La provincia si trova al 9° posto nella graduatoria lombarda e al 21° in quella nazionale.
Nei primi sei mesi del 2020, rispetto a fine 2019, Como ha perso 36 aziende metalmeccaniche e oltre 100 lavoratori.
Il totale delle esportazioni lariane realizzate nel primo semestre 2020 ammonta a quasi 4,3 miliardi di euro.

In provincia di Como l’export del settore è pari al 34,3% del totale (il valore assoluto cala del 14,2% nei confronti dei primi sei mesi del 2019) e rappresenta il 3% delle esportazioni regionali del comparto.
Sul fronte delle importazioni, quelle lariane ammontano a oltre 2,5 miliardi da gennaio a giugno 2020. In provincia di Como il peso del settore è pari al 33,1% del totale (il valore assoluto cala però del 18,7%) e rappresenta l’1,7% delle importazioni regionali del comparto.
«L’emergenza Covid-19 ha fortemente penalizzato un settore in piena trasformazione», ha commentato il presidente della Camera di Commercio di Como-Lecco, Marco Galimberti.

«La riduzione del numero di imprese, combinata con l’aumento del numero degli addetti, mostra che è in atto una concentrazione della meccanica lariana: aziende più grandi e strutturate, in grado di meglio competere con la concorrenza mondiale».

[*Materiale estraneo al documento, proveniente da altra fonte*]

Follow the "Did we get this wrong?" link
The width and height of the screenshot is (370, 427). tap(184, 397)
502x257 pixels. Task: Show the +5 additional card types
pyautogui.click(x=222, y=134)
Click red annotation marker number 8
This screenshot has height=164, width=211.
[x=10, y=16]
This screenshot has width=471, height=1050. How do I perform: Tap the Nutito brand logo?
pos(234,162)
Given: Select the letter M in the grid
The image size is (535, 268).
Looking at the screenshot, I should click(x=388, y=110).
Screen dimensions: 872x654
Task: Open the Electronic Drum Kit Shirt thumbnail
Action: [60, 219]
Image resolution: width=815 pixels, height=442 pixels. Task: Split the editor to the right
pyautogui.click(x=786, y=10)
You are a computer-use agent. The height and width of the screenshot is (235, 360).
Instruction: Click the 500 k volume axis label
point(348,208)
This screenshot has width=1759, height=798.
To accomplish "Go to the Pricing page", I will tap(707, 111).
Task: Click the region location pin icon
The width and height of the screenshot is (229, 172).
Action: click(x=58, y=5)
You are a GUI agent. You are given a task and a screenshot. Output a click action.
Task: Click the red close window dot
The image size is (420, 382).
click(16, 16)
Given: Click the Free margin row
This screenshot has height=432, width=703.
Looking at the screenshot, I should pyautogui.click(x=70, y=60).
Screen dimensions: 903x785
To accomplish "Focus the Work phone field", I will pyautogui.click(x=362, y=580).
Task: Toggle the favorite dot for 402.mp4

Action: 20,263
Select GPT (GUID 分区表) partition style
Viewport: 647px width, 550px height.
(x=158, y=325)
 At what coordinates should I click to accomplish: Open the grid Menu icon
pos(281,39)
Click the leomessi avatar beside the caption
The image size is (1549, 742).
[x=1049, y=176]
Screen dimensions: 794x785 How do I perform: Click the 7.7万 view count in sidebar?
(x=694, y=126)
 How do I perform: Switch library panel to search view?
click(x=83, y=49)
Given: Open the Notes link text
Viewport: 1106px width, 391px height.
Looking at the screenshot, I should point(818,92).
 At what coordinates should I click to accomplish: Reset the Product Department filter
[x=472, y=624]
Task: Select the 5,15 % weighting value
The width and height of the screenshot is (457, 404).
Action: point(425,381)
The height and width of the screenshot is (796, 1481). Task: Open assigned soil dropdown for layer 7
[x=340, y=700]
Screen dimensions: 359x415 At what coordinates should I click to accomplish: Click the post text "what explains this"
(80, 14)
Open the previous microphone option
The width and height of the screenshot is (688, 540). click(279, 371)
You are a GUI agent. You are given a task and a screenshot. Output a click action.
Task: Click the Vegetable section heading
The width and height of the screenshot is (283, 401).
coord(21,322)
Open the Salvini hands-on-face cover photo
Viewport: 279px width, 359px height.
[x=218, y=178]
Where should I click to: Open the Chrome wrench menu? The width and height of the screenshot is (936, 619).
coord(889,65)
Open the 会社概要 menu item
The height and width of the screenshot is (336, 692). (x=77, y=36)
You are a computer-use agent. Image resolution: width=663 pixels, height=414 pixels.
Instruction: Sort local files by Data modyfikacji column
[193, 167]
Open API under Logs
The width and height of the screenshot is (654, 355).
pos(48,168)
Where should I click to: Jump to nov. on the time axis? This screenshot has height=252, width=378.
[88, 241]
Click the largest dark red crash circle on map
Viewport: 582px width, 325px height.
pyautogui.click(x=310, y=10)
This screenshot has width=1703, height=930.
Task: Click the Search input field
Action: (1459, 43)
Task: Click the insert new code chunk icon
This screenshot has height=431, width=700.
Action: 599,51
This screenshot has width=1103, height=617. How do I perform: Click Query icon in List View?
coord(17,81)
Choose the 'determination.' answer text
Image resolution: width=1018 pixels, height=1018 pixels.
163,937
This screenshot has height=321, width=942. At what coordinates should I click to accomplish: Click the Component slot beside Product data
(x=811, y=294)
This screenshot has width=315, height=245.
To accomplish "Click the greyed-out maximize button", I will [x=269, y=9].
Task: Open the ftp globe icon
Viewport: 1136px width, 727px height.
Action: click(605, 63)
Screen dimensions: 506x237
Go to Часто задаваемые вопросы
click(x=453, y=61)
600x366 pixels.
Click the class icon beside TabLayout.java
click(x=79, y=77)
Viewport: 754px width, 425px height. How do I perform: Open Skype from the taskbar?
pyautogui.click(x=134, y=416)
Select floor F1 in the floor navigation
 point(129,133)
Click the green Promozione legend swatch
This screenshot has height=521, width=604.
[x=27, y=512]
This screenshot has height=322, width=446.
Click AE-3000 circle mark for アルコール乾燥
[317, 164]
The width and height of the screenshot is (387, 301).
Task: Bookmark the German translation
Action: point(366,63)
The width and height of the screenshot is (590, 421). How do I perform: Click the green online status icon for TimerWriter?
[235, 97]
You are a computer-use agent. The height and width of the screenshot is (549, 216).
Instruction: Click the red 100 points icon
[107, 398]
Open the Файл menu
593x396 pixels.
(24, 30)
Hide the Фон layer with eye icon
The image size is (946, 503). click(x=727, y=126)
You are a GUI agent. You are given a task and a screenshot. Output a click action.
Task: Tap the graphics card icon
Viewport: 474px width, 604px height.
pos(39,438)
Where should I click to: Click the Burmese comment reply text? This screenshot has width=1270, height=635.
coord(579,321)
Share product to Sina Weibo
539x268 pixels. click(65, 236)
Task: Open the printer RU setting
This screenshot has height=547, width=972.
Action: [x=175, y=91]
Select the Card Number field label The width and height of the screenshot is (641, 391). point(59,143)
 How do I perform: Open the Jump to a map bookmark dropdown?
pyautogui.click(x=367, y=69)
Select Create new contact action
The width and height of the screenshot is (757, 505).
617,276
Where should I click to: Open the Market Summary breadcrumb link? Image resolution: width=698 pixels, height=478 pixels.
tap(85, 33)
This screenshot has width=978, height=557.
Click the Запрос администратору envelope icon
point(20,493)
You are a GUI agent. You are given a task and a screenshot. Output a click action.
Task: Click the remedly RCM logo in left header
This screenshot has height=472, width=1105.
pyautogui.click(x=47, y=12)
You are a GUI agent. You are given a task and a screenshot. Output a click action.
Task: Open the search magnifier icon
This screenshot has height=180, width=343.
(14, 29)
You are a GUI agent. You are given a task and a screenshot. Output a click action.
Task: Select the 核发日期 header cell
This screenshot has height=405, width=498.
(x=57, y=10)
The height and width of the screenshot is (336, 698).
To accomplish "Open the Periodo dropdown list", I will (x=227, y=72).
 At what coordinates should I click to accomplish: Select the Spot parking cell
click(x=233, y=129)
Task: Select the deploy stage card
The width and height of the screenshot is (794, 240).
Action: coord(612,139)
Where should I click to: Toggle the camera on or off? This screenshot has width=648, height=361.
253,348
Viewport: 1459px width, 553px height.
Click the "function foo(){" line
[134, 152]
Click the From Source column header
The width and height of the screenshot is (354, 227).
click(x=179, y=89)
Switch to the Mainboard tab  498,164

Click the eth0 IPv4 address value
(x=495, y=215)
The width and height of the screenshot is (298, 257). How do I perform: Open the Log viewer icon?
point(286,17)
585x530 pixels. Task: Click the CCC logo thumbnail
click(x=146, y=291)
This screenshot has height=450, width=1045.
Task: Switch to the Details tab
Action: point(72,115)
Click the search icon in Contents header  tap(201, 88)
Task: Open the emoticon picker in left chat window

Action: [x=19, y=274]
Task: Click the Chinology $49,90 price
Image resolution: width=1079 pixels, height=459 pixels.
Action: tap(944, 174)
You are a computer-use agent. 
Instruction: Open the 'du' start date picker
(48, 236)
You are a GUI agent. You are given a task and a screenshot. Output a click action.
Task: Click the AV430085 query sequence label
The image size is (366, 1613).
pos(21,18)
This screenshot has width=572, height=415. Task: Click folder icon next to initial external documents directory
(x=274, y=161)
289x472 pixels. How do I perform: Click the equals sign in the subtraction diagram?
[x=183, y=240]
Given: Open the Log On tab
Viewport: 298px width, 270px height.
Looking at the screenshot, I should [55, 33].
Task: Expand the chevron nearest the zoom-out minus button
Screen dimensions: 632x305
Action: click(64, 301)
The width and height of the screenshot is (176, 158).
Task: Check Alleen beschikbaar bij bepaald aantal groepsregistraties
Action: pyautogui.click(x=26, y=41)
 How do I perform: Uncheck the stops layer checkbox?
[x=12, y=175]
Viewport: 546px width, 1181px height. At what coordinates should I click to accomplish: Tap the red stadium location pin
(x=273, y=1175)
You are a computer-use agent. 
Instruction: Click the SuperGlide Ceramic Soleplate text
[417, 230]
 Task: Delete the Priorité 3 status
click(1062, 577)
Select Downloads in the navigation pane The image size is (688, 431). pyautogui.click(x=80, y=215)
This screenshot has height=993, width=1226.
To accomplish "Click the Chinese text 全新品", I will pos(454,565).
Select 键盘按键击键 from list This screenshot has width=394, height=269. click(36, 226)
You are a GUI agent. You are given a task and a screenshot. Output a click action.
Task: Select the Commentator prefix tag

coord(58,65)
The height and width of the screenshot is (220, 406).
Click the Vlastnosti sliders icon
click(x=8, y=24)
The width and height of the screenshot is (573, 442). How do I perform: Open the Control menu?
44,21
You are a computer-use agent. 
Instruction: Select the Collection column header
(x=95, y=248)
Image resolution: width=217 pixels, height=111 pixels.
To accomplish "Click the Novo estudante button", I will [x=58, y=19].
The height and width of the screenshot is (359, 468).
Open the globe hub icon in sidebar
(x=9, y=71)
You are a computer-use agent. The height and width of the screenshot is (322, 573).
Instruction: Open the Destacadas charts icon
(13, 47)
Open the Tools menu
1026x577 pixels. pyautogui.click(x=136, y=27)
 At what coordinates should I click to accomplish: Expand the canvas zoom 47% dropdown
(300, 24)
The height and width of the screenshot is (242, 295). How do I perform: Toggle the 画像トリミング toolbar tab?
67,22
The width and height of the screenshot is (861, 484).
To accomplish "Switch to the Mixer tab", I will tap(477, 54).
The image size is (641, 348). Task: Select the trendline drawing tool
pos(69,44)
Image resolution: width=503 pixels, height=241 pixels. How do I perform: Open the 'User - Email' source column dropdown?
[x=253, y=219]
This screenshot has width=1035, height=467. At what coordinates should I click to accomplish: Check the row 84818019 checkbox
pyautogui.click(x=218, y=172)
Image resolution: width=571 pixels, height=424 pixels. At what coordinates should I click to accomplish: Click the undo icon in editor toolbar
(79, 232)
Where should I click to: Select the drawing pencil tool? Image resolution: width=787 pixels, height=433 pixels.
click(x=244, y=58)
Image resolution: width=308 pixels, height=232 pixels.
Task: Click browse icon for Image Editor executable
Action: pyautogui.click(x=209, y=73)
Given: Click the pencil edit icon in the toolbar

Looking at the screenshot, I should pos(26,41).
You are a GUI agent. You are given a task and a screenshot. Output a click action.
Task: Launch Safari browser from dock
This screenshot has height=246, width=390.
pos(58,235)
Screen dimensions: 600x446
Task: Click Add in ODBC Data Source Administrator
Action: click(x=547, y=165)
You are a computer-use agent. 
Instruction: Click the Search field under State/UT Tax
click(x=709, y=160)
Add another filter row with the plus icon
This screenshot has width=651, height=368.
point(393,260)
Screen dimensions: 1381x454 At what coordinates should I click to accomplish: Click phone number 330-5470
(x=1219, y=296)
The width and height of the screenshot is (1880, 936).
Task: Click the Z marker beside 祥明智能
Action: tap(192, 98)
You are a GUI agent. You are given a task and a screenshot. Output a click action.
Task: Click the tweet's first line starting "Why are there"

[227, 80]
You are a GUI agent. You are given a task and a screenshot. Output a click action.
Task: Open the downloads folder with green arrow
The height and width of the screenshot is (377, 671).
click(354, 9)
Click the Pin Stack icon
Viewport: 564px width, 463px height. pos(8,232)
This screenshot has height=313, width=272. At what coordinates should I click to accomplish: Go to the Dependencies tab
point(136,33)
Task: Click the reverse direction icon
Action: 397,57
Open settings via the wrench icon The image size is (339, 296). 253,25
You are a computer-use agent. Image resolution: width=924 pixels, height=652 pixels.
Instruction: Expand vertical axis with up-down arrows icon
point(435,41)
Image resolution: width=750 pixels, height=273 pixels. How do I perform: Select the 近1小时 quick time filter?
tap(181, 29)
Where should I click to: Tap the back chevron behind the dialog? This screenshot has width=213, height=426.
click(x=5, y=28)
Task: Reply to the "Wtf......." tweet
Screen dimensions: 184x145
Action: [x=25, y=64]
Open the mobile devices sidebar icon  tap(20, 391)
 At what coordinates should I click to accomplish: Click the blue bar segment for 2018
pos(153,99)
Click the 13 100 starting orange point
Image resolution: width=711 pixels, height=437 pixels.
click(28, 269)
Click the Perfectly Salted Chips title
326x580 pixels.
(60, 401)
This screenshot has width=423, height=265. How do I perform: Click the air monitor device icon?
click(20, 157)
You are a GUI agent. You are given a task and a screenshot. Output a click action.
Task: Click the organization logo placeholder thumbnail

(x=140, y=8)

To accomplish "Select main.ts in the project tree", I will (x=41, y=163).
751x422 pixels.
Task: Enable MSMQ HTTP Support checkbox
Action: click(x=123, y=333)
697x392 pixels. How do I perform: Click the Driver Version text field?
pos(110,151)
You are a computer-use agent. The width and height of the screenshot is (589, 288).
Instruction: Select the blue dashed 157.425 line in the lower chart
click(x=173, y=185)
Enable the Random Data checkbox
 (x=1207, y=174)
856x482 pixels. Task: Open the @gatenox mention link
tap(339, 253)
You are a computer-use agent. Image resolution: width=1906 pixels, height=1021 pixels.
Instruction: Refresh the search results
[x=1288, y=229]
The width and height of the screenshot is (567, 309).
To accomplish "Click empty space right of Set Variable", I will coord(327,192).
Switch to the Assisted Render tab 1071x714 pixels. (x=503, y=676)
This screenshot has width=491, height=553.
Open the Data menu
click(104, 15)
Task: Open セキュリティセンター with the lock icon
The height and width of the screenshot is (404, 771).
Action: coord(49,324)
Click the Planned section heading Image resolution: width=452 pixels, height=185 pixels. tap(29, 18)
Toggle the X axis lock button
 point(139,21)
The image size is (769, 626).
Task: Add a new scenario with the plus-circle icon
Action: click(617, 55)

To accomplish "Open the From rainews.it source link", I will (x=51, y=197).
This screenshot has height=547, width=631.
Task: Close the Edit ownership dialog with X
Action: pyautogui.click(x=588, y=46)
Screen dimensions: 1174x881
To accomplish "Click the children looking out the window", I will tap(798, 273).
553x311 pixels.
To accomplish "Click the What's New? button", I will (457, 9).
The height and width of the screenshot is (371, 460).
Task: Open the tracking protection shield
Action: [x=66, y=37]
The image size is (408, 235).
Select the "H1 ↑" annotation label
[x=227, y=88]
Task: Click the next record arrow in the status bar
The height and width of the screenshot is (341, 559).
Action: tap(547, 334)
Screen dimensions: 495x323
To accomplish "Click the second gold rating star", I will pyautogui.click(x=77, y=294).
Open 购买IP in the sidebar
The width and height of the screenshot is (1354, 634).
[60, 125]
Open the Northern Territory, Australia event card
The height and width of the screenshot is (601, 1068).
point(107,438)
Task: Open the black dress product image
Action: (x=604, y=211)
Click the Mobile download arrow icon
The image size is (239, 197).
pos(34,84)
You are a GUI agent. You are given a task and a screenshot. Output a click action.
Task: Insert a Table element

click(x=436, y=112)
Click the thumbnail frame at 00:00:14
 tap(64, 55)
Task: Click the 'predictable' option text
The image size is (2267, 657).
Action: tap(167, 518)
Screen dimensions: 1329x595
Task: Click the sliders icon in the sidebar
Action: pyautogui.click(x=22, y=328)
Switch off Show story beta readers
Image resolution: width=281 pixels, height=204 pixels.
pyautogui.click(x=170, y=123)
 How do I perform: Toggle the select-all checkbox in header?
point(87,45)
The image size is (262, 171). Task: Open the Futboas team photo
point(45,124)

«Per questo – conclude il presidente Galimberti – il dovere delle istituzioni è quello di sostenere le imprese metalmeccaniche lariane con servizi mirati e iniziative apposite. L’Ente camerale non farà mancare il suo continuo supporto, per aiutarle a superare questo momento delicato e a continuare a creare benessere per tutto il nostro territorio».